__Your assignment__: The response must consist of the lines below from the one with "832x624 pixels. At" through the one with "Given: Open Андрей Кружаленко's name link", exactly as they appear and with both ends kept.

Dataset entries
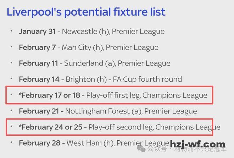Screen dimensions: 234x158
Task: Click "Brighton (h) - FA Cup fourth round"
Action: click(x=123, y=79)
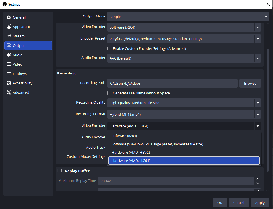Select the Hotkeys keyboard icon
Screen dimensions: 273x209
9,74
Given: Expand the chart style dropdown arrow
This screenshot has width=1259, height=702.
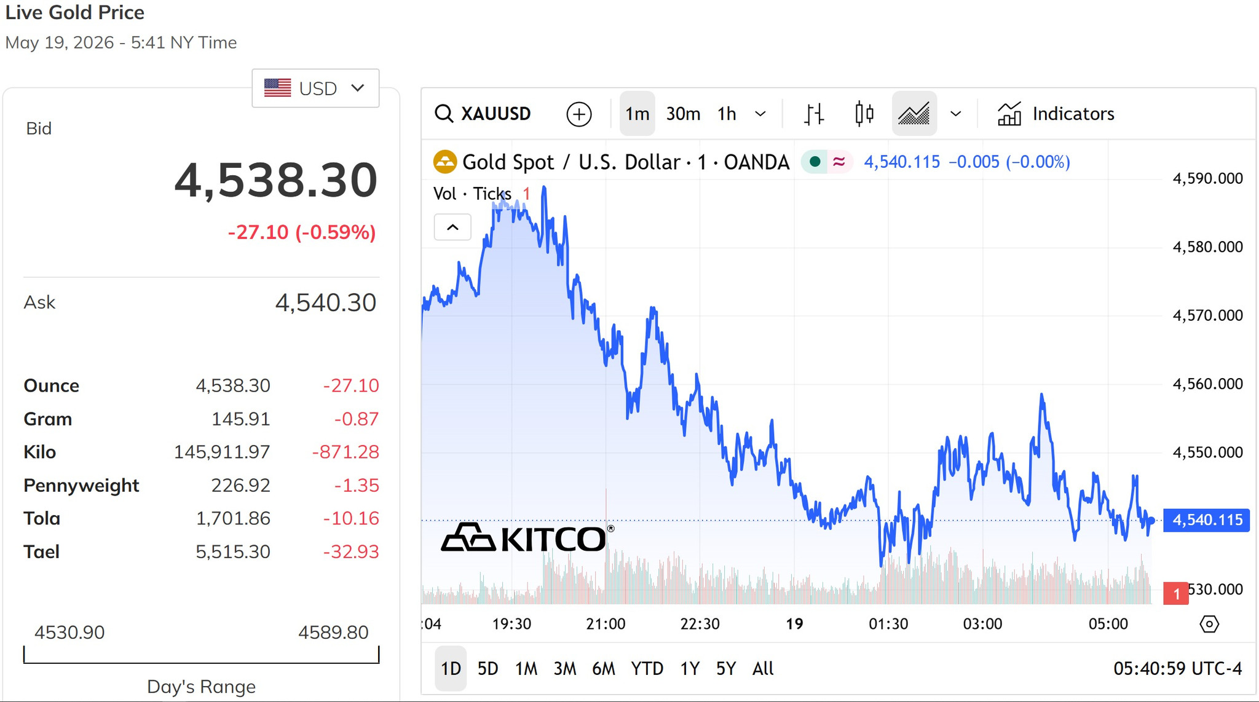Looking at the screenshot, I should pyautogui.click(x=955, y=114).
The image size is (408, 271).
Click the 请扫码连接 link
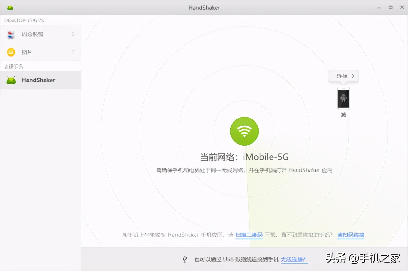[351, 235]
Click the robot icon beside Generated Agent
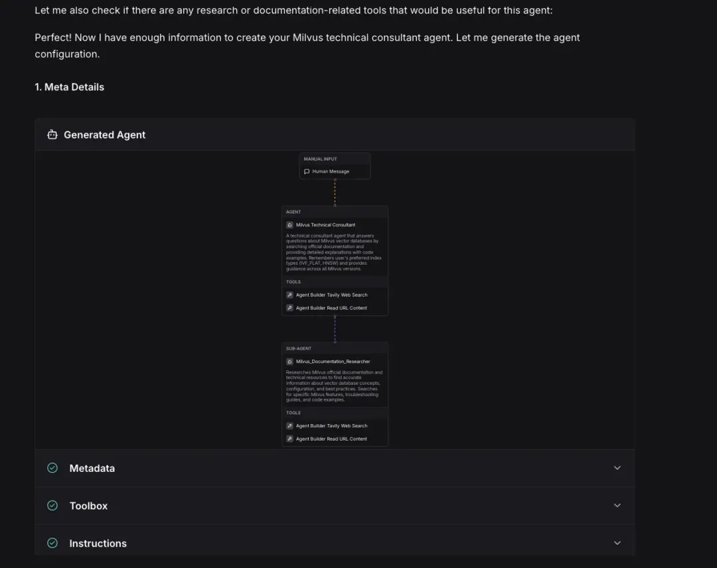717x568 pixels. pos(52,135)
--
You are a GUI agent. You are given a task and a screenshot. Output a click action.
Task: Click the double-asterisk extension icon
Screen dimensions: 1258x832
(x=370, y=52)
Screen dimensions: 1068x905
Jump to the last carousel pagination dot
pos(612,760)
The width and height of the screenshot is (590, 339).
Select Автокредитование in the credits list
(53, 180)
---
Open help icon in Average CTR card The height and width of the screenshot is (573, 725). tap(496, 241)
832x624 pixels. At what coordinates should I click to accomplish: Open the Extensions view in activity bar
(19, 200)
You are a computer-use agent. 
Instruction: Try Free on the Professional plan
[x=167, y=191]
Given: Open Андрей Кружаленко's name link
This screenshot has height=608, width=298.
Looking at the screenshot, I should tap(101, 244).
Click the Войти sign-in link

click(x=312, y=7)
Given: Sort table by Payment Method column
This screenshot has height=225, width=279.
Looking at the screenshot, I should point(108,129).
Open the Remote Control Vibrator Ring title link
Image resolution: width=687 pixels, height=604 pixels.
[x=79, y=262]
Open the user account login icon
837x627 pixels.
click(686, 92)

__Result__:
832x624 pixels. At what coordinates should I click to accomplish: Open the Extensions view in activity bar
(19, 200)
You are a computer-use agent. 
Instruction: Try Free on the Professional plan
[x=167, y=191]
Given: Open Андрей Кружаленко's name link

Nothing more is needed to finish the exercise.